## Work instruction
Look below for the line containing "Task: Click the word 'Dear' in the salutation" and the line containing "The height and"; repeat exactly those two lines and all lines between them, and nothing else.

*** Source records ***

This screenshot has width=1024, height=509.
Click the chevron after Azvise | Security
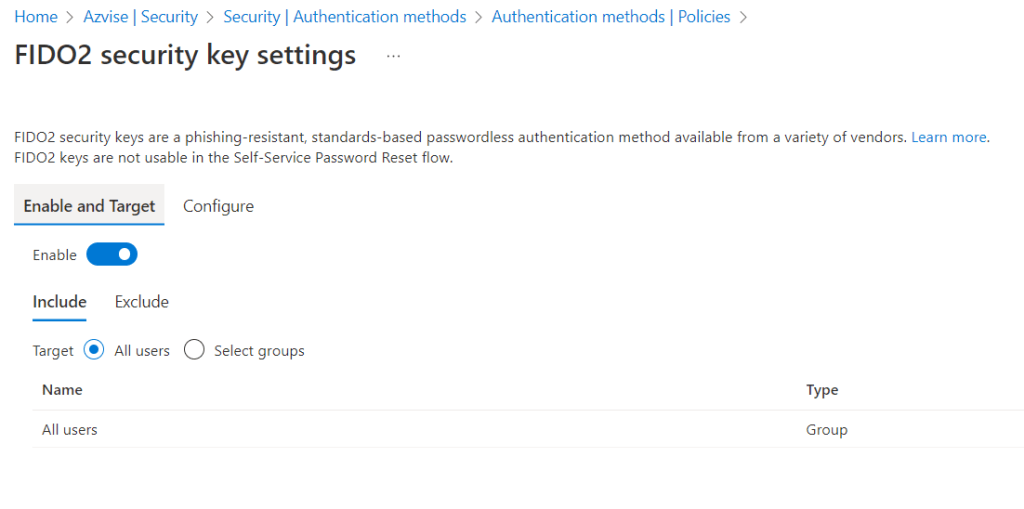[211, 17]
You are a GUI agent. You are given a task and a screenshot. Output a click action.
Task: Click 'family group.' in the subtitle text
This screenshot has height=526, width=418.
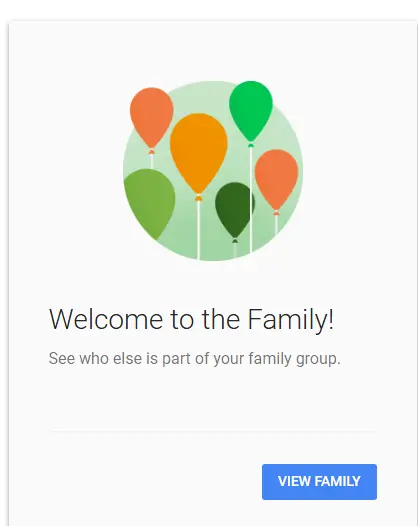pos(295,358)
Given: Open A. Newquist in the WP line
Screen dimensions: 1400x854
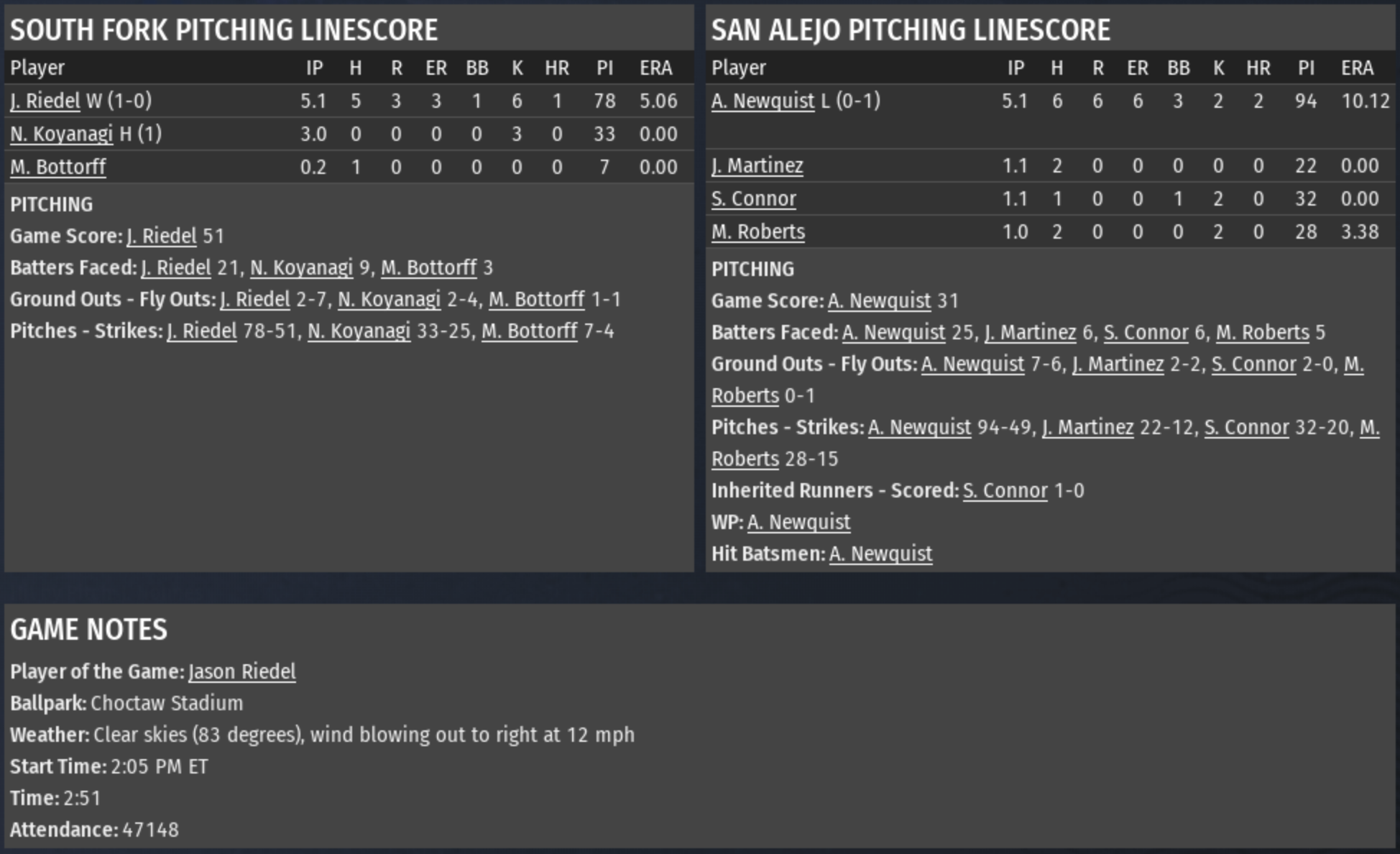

*** End of Source records ***
*** Source records ***

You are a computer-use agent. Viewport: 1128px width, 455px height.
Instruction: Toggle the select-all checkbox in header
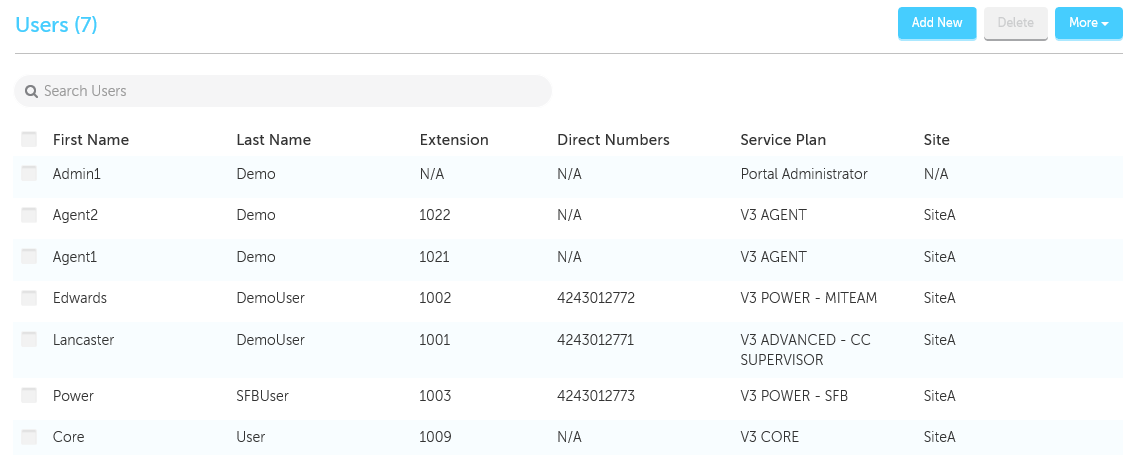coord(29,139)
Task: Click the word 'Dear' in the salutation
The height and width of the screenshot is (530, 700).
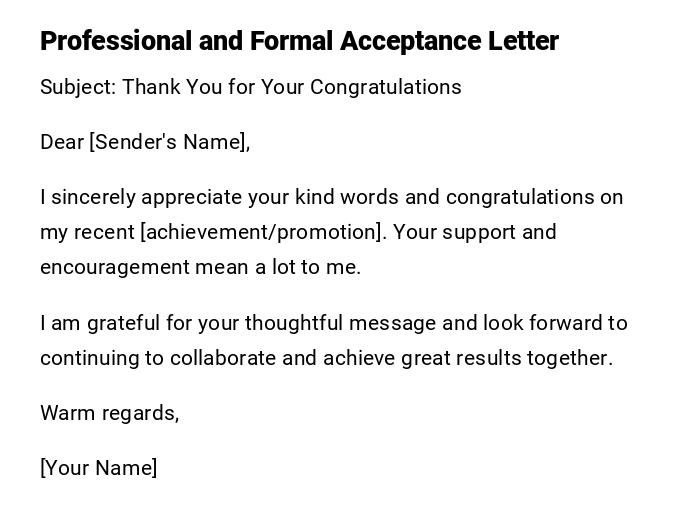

*** End of Source records ***

## Your solution
Task: Click the word 'Dear' in the salutation
The height and width of the screenshot is (530, 700).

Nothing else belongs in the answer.